Furlong has also contributed to a number of policy reviews of initial teacher education (ITE) including national reviews of Wales Brunei, the Republic of Ireland and Northern Ireland. In his second, 2015 review of ITE in Wales entitled "Teaching Tomorrow's Teachers," he presented options for improving initial teacher education based on close collaboration between universities and schools. He was subsequently invited by the Welsh Government to oversee the fundamental reform of the sector in order to establish a new system of teacher education based on those principles.

== Awards and honors ==
- 2003 – Elected Fellow, Academy of Social Sciences
- 2015 – Best educational research book of the year, British Society of Educational Studies
- 2017 – Order of British Empire, The monarch of the United Kingdom
- 2022 – Public Engagement and Impact Award, British Educational Research Association (BERA)
- 2023 – British Educational Research Journal (BERJ) identify Furlong’s 2003 paper ‘BERA at 30; have we come of age?’ as one of the 10 best papers of its decade.

== Bibliography ==
=== Selected books ===
- Mentoring Student Teachers: the growth of professional knowledge (1995) ISBN 978-0-415-11393-9
- Teacher Education in Transition: re-forming professionalism? (2000) ISBN 978-0-335-20040-5
- Screenplay; Children and Computing in the Home (2003) ISBN 978-0-415-29843-8
- Education – An Anatomy of the Discipline: Rescuing the university project? (2013) ISBN 978-0-415-52006-5
- Knowledge and the Study of Education; international perspectives (2017) ISBN 978-1-873927-97-7

=== Selected articles ===
- Furlong, V. J. (1991).

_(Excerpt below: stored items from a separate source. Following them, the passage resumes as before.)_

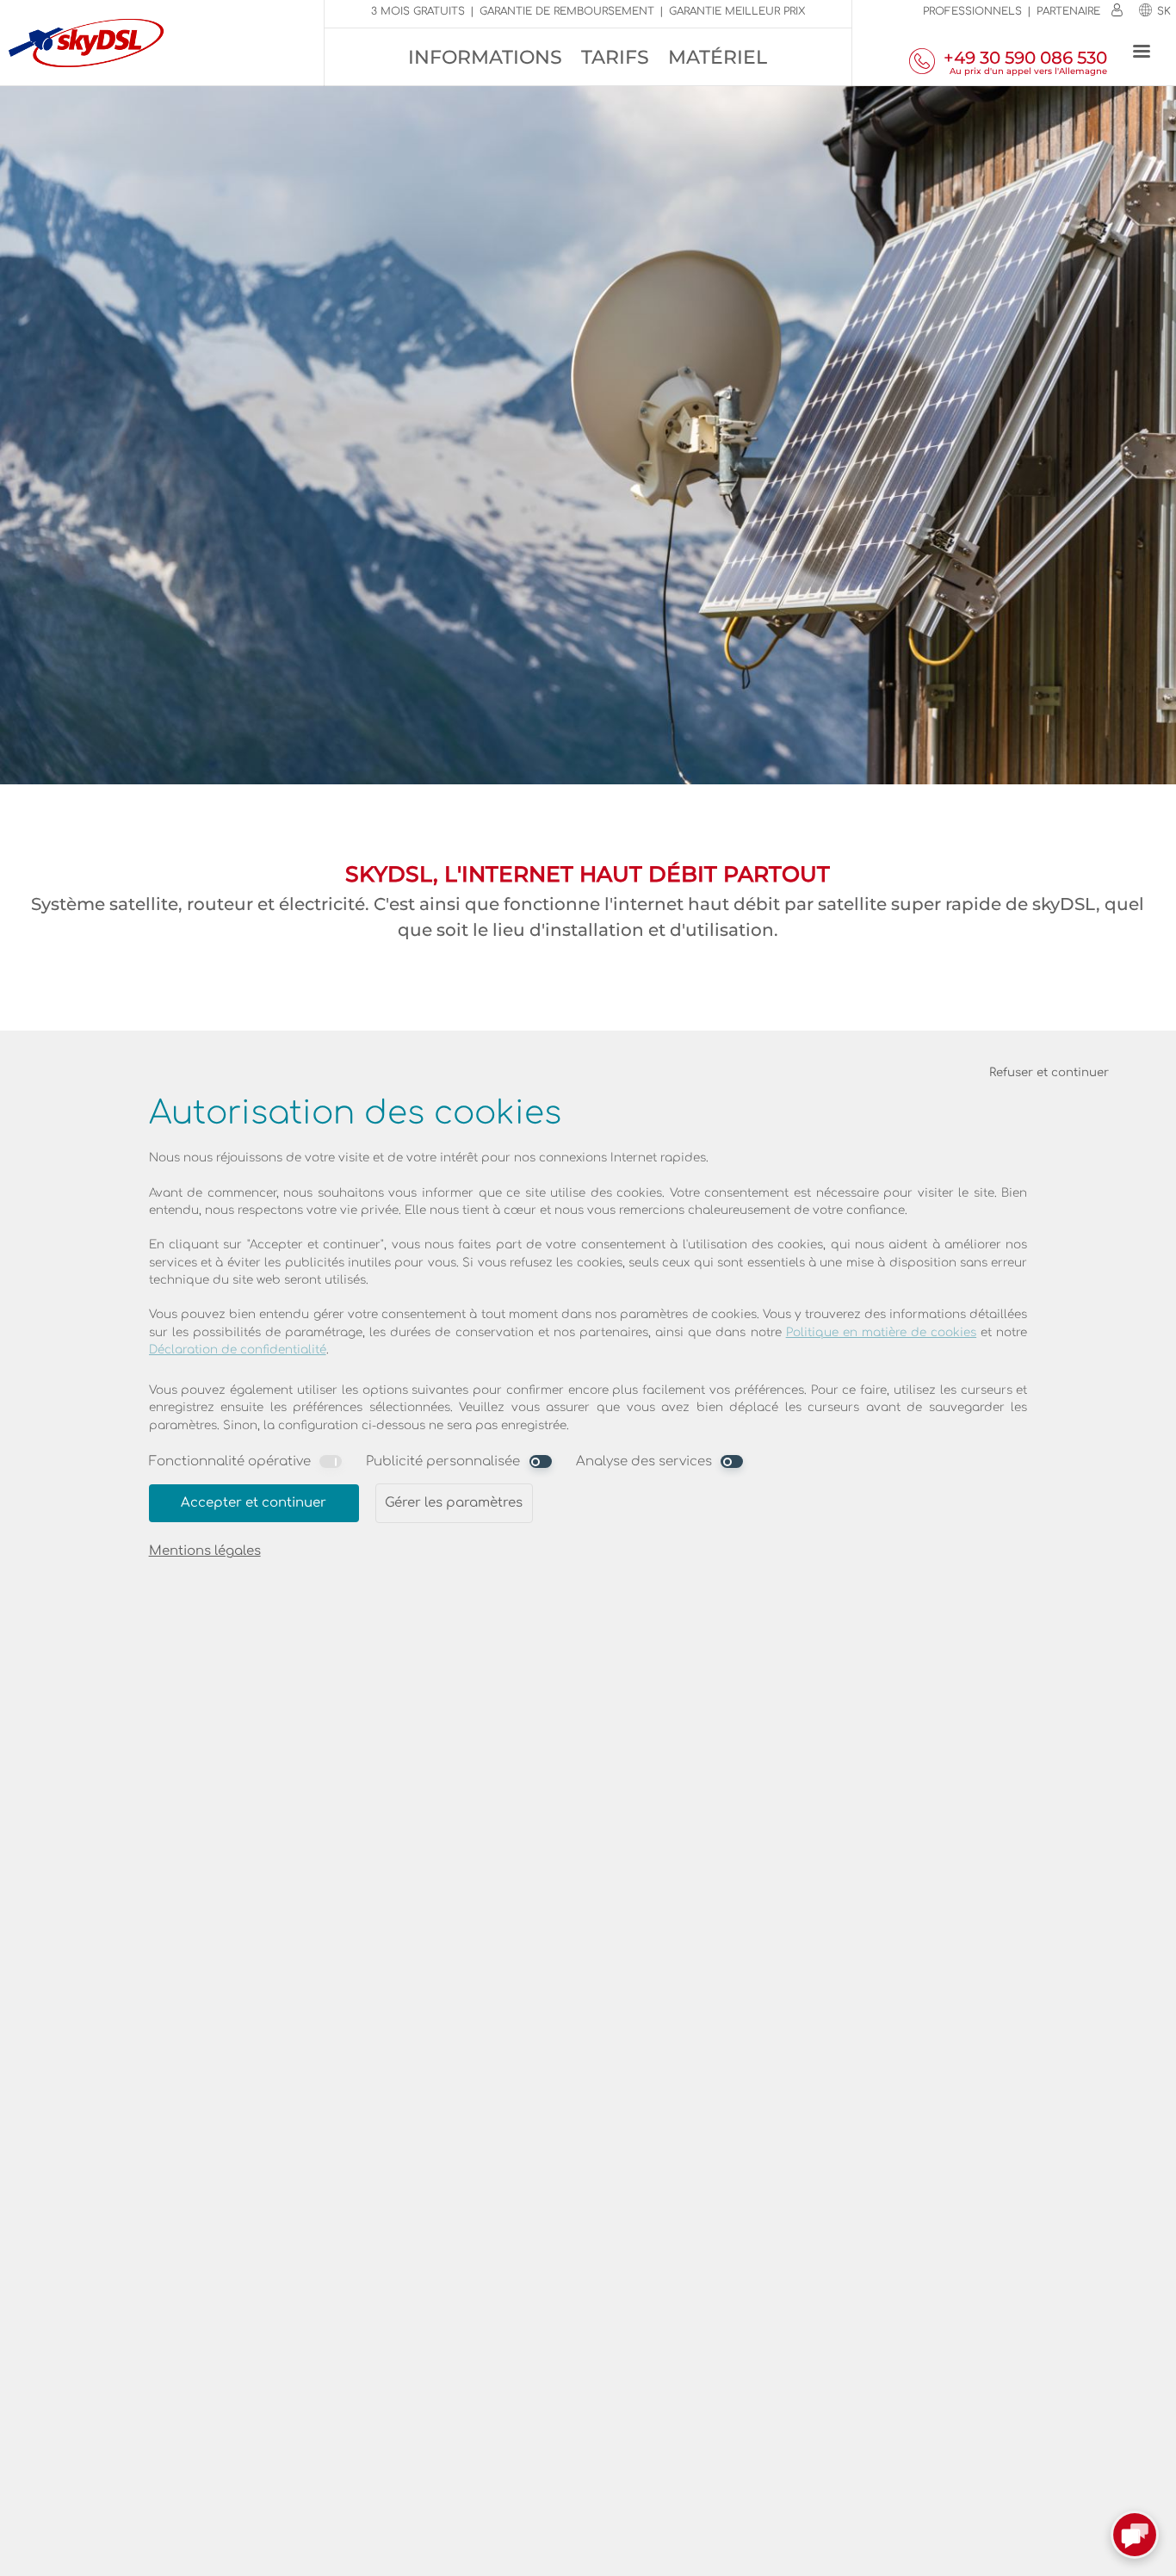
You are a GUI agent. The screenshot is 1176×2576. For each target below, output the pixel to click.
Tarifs (615, 57)
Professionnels (972, 11)
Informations (485, 57)
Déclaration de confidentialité (237, 1349)
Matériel (717, 57)
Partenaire (1068, 11)
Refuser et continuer (1049, 1072)
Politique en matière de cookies (881, 1332)
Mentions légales (205, 1551)
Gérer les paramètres (454, 1502)
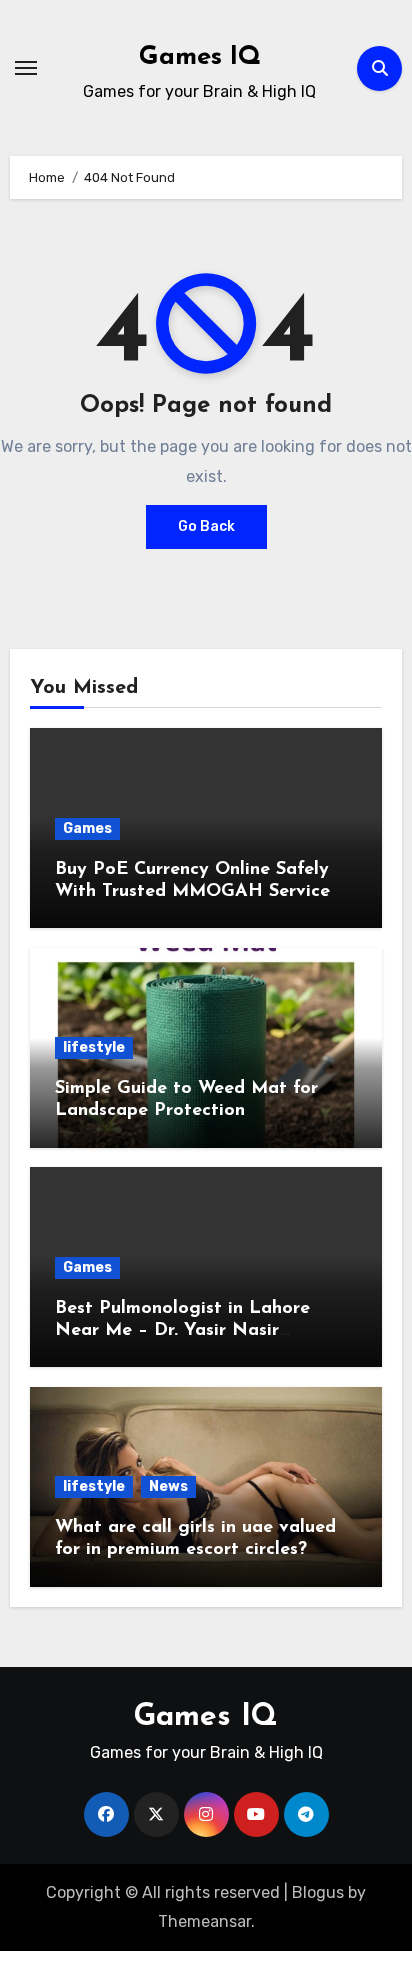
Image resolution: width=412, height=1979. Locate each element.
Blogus (318, 1892)
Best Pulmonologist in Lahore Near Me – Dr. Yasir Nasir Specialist (182, 1330)
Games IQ (200, 57)
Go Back (206, 526)
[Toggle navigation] (26, 68)
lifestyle (94, 1047)
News (168, 1486)
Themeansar (204, 1921)
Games (87, 828)
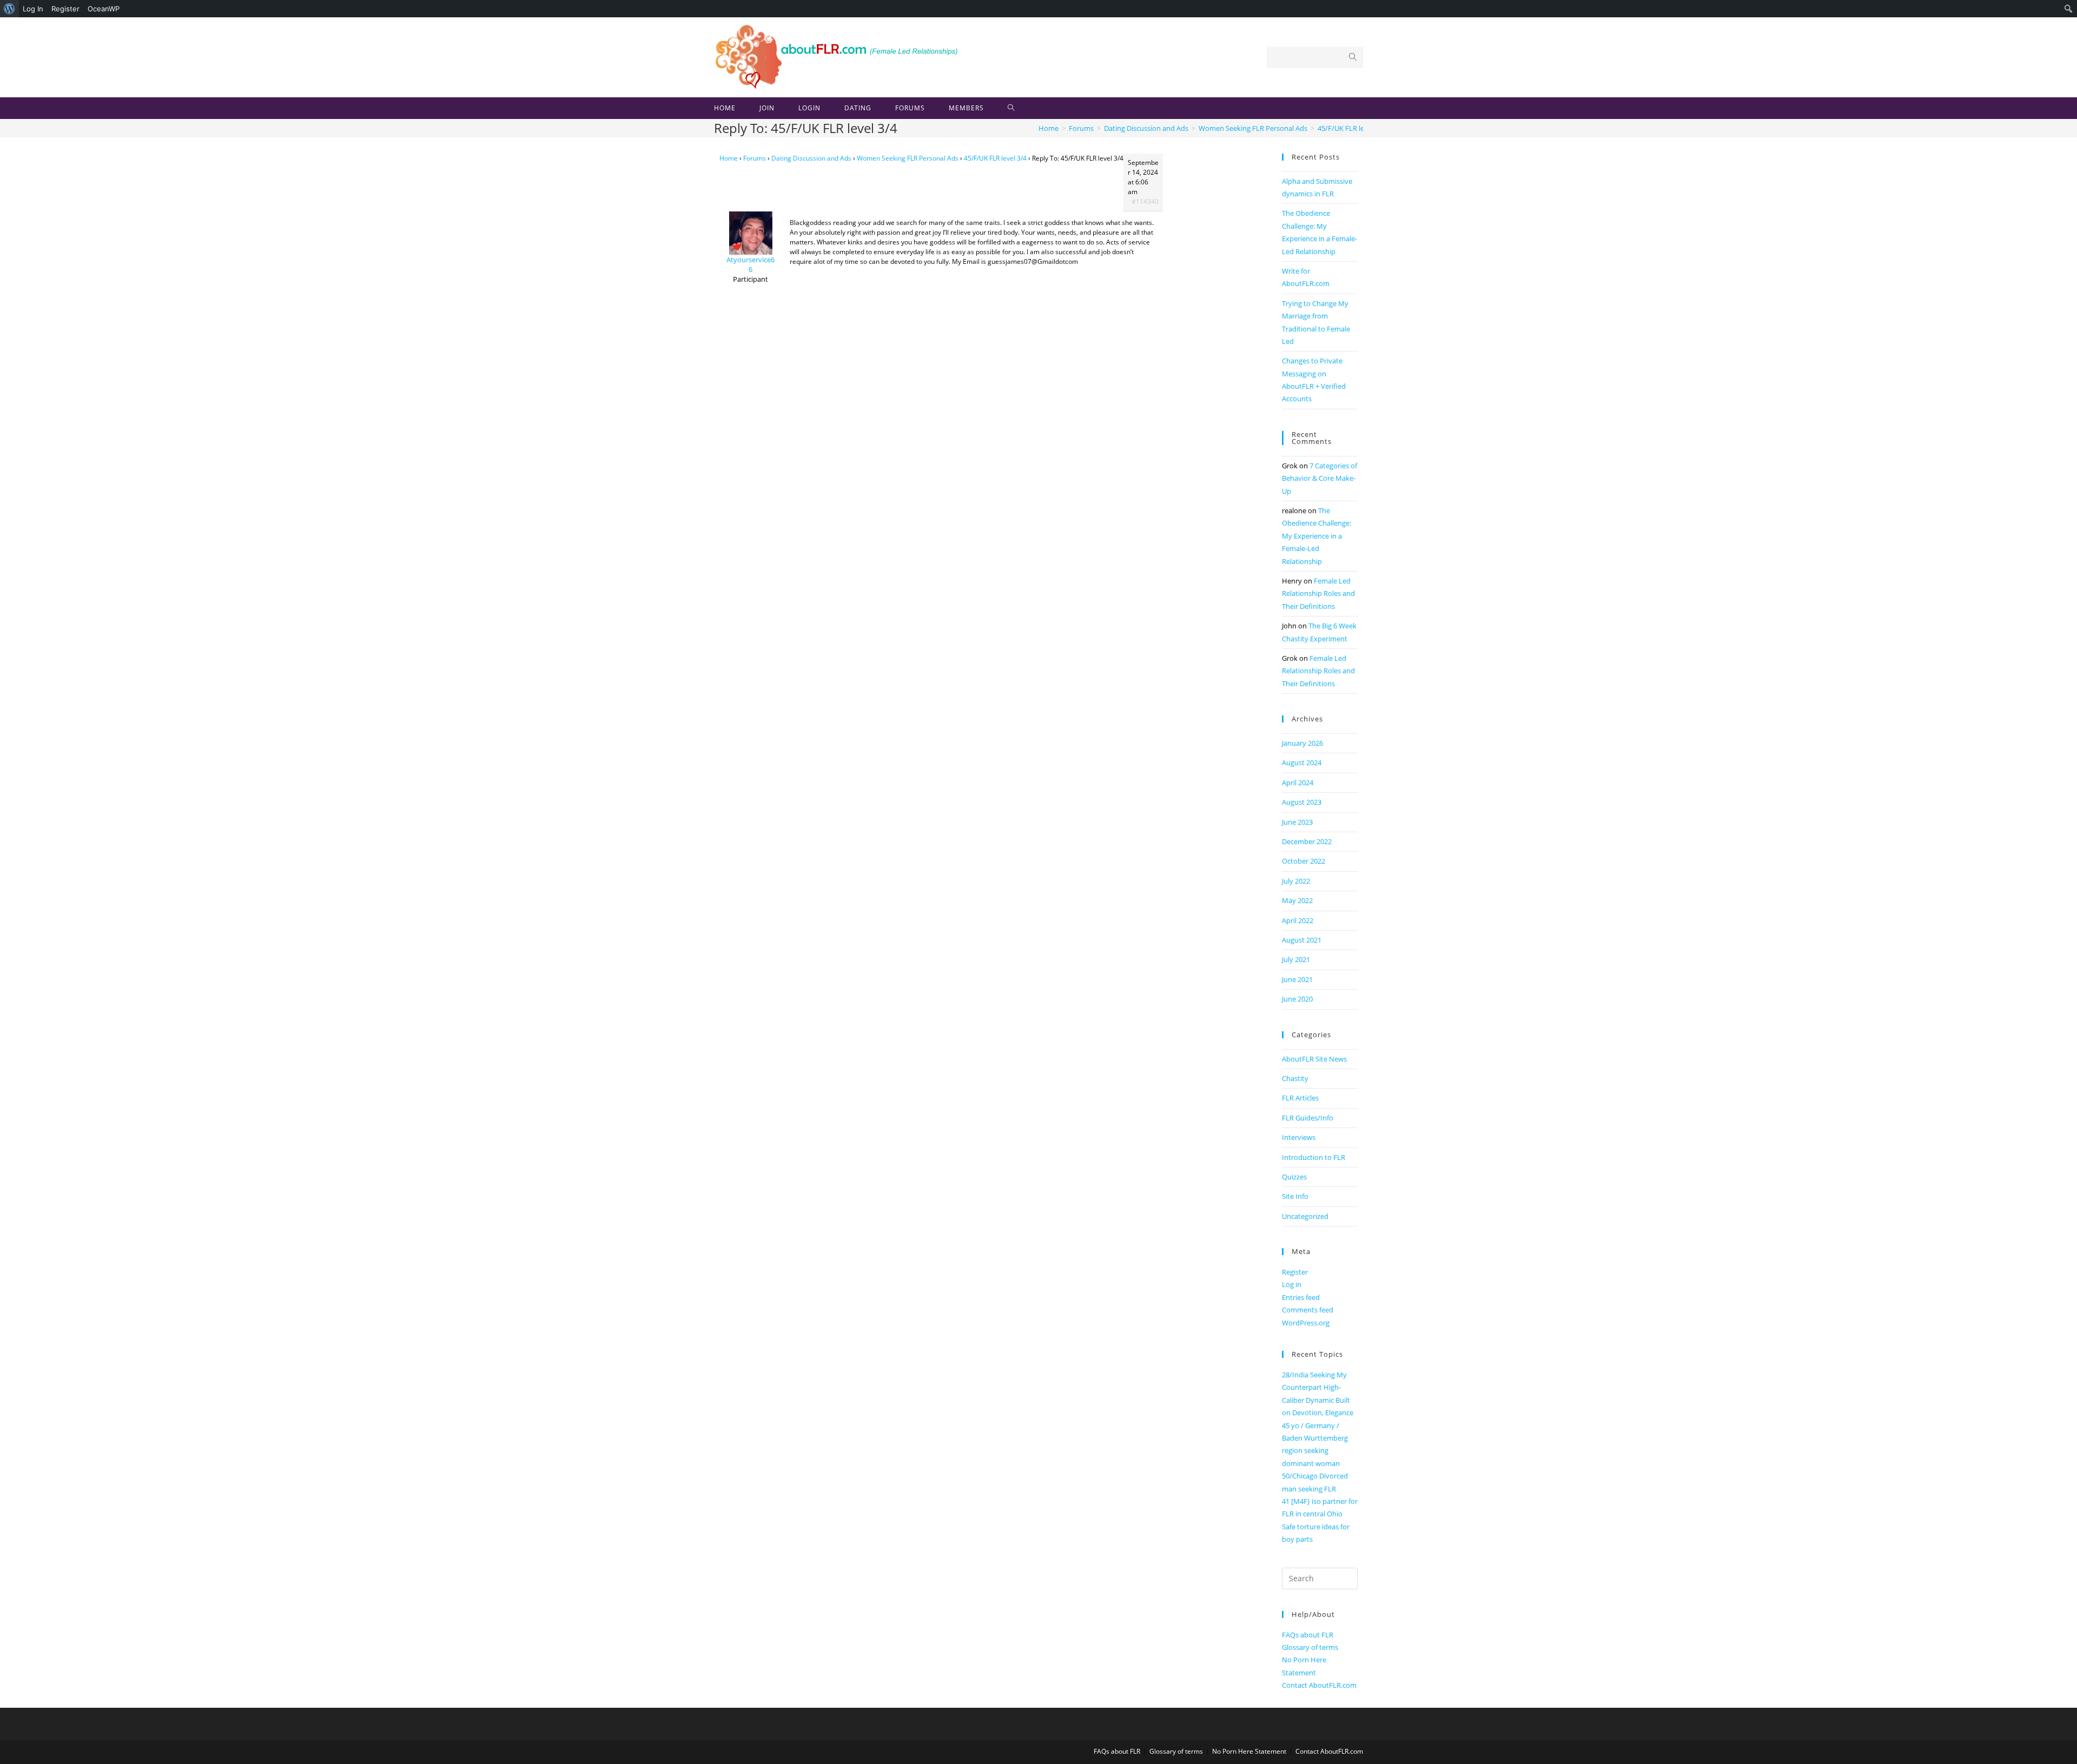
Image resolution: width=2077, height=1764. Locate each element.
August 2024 (1301, 762)
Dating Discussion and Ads (811, 158)
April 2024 (1297, 782)
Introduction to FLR (1313, 1157)
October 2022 (1303, 861)
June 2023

Disaffected pupils: reconstructing the sociological perspective. British Journal of Sociology of Education, 12(3), 293–307.
- Facer, K., Furlong, J., Furlong, R., & Sutherland, R. (2001). Constructing the child computer user: From public policy to private practices. British journal of sociology of education, 22(1), 91–108.
- Furlong, J. (2004). BERA at 30. Have we come of age?. British Educational Research Journal, 30(3), 343–358.
- Furlong, J. (2013, January). Globalisation, neoliberalism, and the reform of teacher education in England. In The Educational Forum (Vol. 77, No. 1, pp. 28–50). Taylor & Francis Group.
- Furlong, J., Griffiths, J., Hannigan-Davies, C., Harris, A., & Jones, M. (2021). The reform of initial teacher education in Wales: from vision to reality. Oxford Review of Education, 47(1), 61–78.